Quoted passage:
#####
I would argue that, despite Elliot’s marital advice generally counseling wives to seek something besides happiness in marriage, this message is very difficult to square with the tone of her book Passion and Purity, a recounting of her highly tumultuous courtship with her first husband Jim Elliot and an advice book or Christians who are looking to also have a passionate but pure marriage.
What is Passion and Purity?
Passion and Purity is the 1984 book by Elisabeth Elliot recounting the events that led up to her marriage to Jim Elliot in Ecuador. The Elliots’ marriage lasted from Oct 1953 to Jan 1956 – a little over two years – and they had one daughter, Valerie.
The real story of Jim and Elisabeth Elliot’s romance is not exactly good. For some time before Jim asked Elisabeth to marry him, Jim was profoundly wishy-washy – probing for sexual and romantic content with Elisabeth, stringing her along with grand pronouncements of love, vanishing for awhile, dating other girls, preaching on purity and singleness and the importance of a single-minded commitment to God, and encouraging other people to follow his example as a celibate man. As Jim Elliot’s surviving friend described it, Jim “played (Elisabeth) like a yo-yo.”
In Elisabeth Elliot’s words many years after the fact, though, this all sounds less obnoxious and more sexy. The book is a frankly overheated and occasionally goofy account of two people who, like all young people, have very intense and primarily interior problems that don’t make sense to anyone over twenty-five. Passion and Purity, though, is told through the perspective of a much older woman who actually does seem to agree that these problems are very serious, and that the tortured process of wondering if you’re touching your boyfriend too much or if he loves you too much is actually part of preparation for marriage. How do we make sense of this?
The status of Jim as martyr baptizes the proceedings of what would otherwise be a frivolous book – namely, a story of two young people who, like thousands of young people before them, struggle with hot-cold feelings for one another and anxieties about settling down. If this book was about any other man, Jim Elliot’s behavior would seem ridiculous. But the time Elisabeth Elliot had written Passion and Purity, Jim was remembered as a martyr and had functionally achieved evangelical sainthood. His behavior, and by extension hers, had a ring of importance and sacrality to it because of the sudden death of Jim Elliot, not because the way the two of them are dating makes any sense.
#####
Supplied information:
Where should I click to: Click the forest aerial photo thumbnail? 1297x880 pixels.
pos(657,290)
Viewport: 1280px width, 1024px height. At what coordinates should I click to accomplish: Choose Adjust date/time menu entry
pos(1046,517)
#####
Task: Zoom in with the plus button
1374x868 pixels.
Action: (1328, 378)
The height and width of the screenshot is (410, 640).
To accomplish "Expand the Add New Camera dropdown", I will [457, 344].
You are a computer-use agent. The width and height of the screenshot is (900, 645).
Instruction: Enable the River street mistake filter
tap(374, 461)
#####
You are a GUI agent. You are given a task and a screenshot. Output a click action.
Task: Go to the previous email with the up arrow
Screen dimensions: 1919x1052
#####
Written tasks:
• a. Answer these about the essay on Passion and Purity, one line each:
(i) In what year was Passion and Purity published?
(ii) What was the name of the Elliots' daughter?
(iii) By the time Elisabeth Elliot wrote the book, how was Jim Elliot remembered?
• b. From the essay on Passion and Purity, pull out the passage from "I would argue" to "one daughter, Valerie.", word for word.
• c. Continue the essay on Passion and Purity from its last sentence.

Outputs for the tasks:
• a.
(i) 1984
(ii) Valerie
(iii) As a martyr who had functionally achieved evangelical sainthood

• b.
I would argue that, despite Elliot’s marital advice generally counseling wives to seek something besides happiness in marriage, this message is very difficult to square with the tone of her book Passion and Purity, a recounting of her highly tumultuous courtship with her first husband Jim Elliot and an advice book or Christians who are looking to also have a passionate but pure marriage.
What is Passion and Purity?
Passion and Purity is the 1984 book by Elisabeth Elliot recounting the events that led up to her marriage to Jim Elliot in Ecuador. The Elliots’ marriage lasted from Oct 1953 to Jan 1956 – a little over two years – and they had one daughter, Valerie.

• c.
Second, the abrupt, tragic end of this marriage means that Elliot, now on her third rocky marriage, is necessarily looking back on a very short relationship. The intense on-again, off-againness of their courtship, culminating in a short marriage with many periods of separation, may have meant that Jim Elliot died during the midst of what we might call the “honeymoon stage” of a relationship. By this I mean the one to four years in a relationship in which a couples’ brains are flooded with dopamine and feelings of intense “in-loveness,” which eventually settle and give way to “lasting love.” If the two of them had been married for fifty years, it seems highly unlikely that either of them would have seen the period in which Jim strung along Elisabeth as an event that had deep theological significance. But his unexpected death so early into the marriage, and the decades to reflect on the marriage, gave the events an air of gravitas they otherwise might not have had. It’s easy for the reader to imagine that Elisabeth Elliot may have gone on feeling passionate, intense feelings for Jim for fifty years, and their marriage would always be as ecstatic as it was when they were in their twenties. And, by extension, it’s easy to imagine that a reader following Elliot’s advice would also experience a fifty-year marriage of romantic and sexual rapture. But the reality is, we have no idea what year ten, twenty, or thirty of the Elliots’ marriage would have been like, and if it was anything like any other marriages, it probably would have at least settled into something more companionable – as most marriages do.
So there’s a real tragedy here that Elisabeth did not have more of her relationship to reflect on. Her long hot-and-cold courtship with Jim Elliot (five and a half years) was more than twice as long as the marriage itself (two years, four months). Jim died before anything more stable and tried-and-true could develop. So when Elisabeth reflects on this relationship, it’s clear she doesn’t reflect on the kind of companionship where a husband and wife regularly do dishes and laundry together. It’s a courtship story, not a marriage story. It’s the part of the love story that takes place during the romance novel, not after. It’s about big, overwhelming, incomprehensible feelings for a sexy man – not what happens when it’s time to do (as husband Waymond puts it in the movie Everything Everywhere All At Once) “laundry and taxes.” We actually don’t know what kind of marriage Elliot’s advice could lead to.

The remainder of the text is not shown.